Enhanced expression of β 2 -microglobulin and HLA antigens on human lymphoid cells by interferon

Abstract

Mononuclear cells from the blood of healthy normal humans were kept in cultures under nonstimulating conditions for 16 h in the presence or absence of human interferon. The relative quantities of HLA antigens [Ag] and .beta.2-microglobulin on the cultured cells were determined by quantitative immunofluorescence (fluorescence-activated cell sorter) and by the capacity of cells to absorb out cytotoxic antibodies against the relevant Ag. Interferons of different origin and purities enhanced the expression of HLA Ag and .beta.2-microglobulins, whereas membrane immunoglobulins and Ag recognized by antiserum raised against human brain and T [thymus-derived] cells were the same on interferon-treated and control cells. Similar interferon effects were observed on an Epstein-Barr virus-negative Burkitt lymphoma cell line.

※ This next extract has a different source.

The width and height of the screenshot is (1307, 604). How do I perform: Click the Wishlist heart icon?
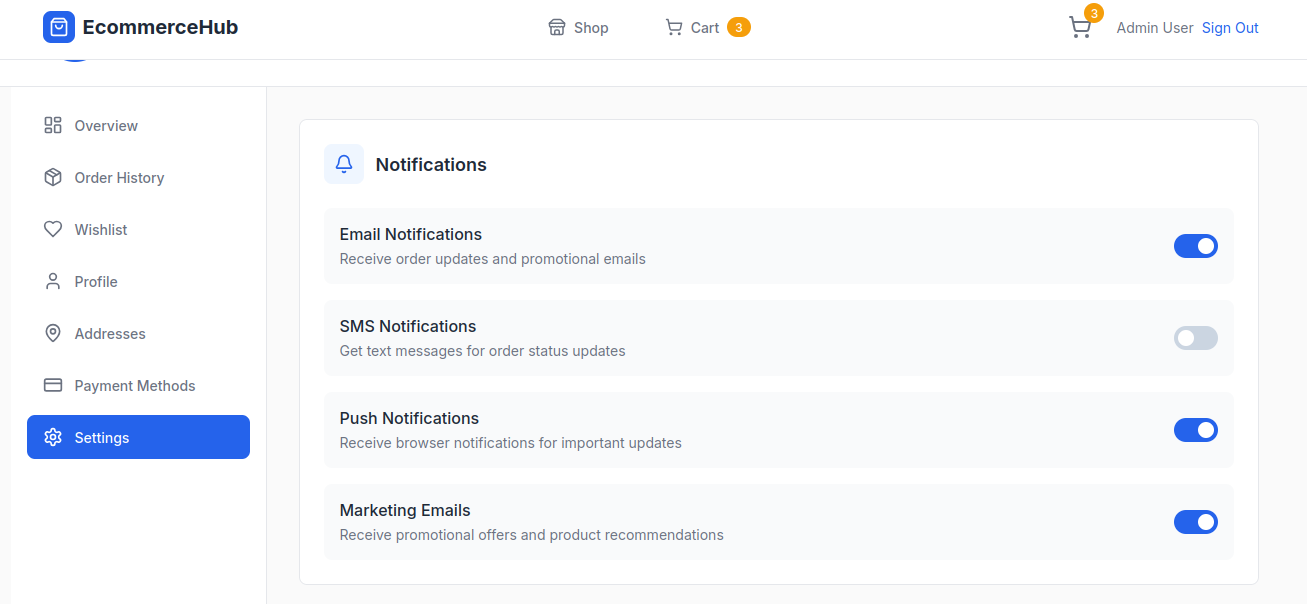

The enhanced expression of histocompatibility Ag subsequent to interferon treatment was observed on B [bone marrow-derived] and T-lymphocyte enriched cell populations and was dose dependent with the optimum physiological concentrations of interferon. Pre-treatment of lymphocytes with interferon for 2 h was as effective as having interferon present during the total culture period. The interferon-induced enhancement of Ag expression on cells was dependent on active protein synthesis.